**** TEXT EXTRACT

Replying to my own post, I read this very good editorial in the Austin Chronicle this morning, and thought of this thread.

http://www.austinchronicle.com/gyrobase/Issue/column?oid=oid%3A499197

Based on my experience with public servants / government employees, I have lost a lot of my cynicism for government and politics. Most elected officials are truly public servants who want nothing but the best for the people of the USA. Sometimes their idea many not jibe with your idea, but calling them "non-thinkers" because of this is not productive for furthering understanding.

Some public servants are more intellectual than others, some less so, some more dedicated to service, some more or less power hungry. Maybe the "lobbyists" have too much influence (that is of course unless they're lobbying for a cause I personally support), maybe there's too much beaurocracy, maybe a thousand other things.

********
**** DATA LINES

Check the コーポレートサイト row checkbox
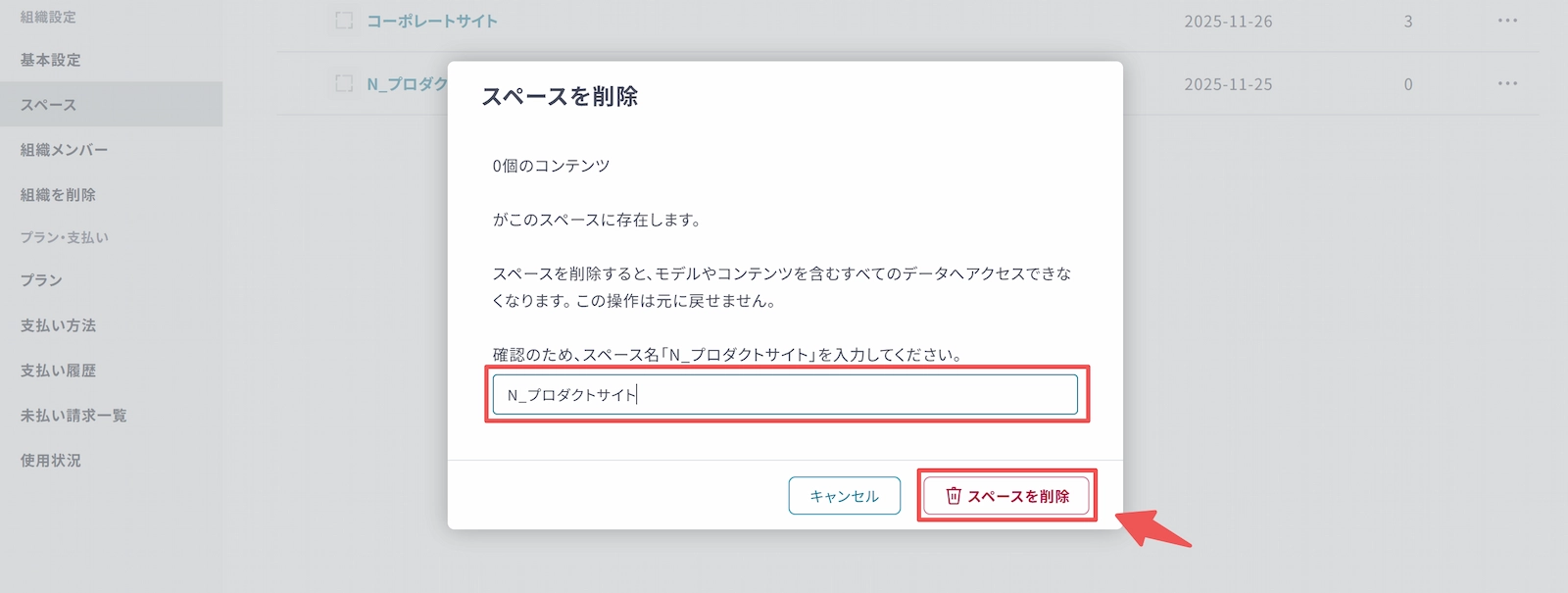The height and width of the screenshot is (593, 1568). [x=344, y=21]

********
**** DATA LINES

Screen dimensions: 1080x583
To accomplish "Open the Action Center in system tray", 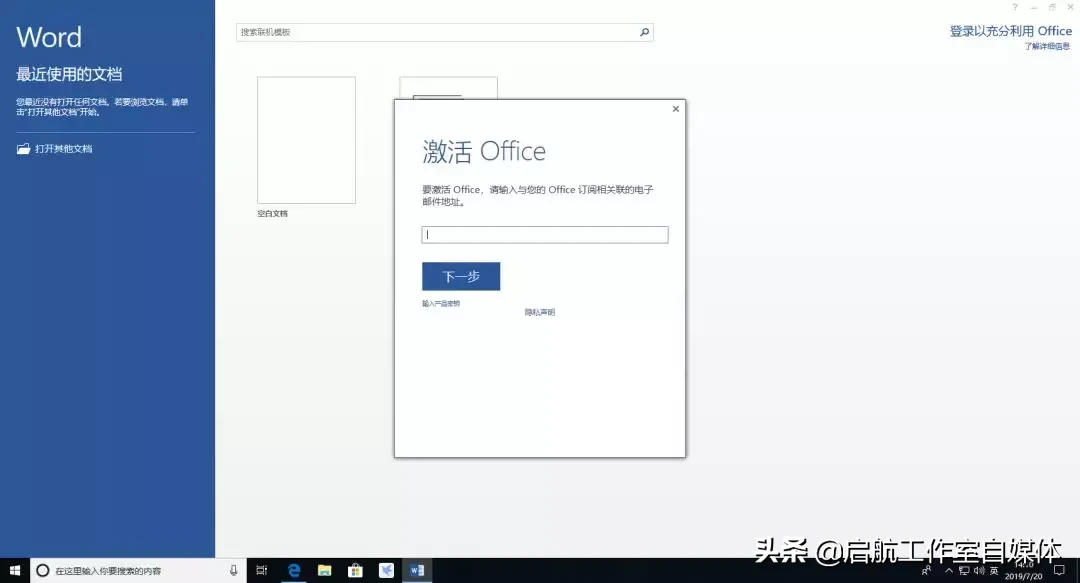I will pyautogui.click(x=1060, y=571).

********

■ STATED PROBLEM ■
Write the next part of the forum post about public servants, picking up after its final sentence. The material has no connection to the text.

■ IN RESPONSE ■
I personally don't buy the jist of the article, as I wrote before, it reads very much like the same "things were better in the good old days" attitude which has been a recurrant theme for thousands of years. It's human nature to remember primarily the good of the past, and we paint history with this brush.

Remember it was primarily JFK who got the USA involved in Vietnam. That was the dirty laundry he left to LBJ and Nixon to try to clean up. I feel sorry for the next presidents who will be saddled with the legacy of Mr. Bush's misadventures.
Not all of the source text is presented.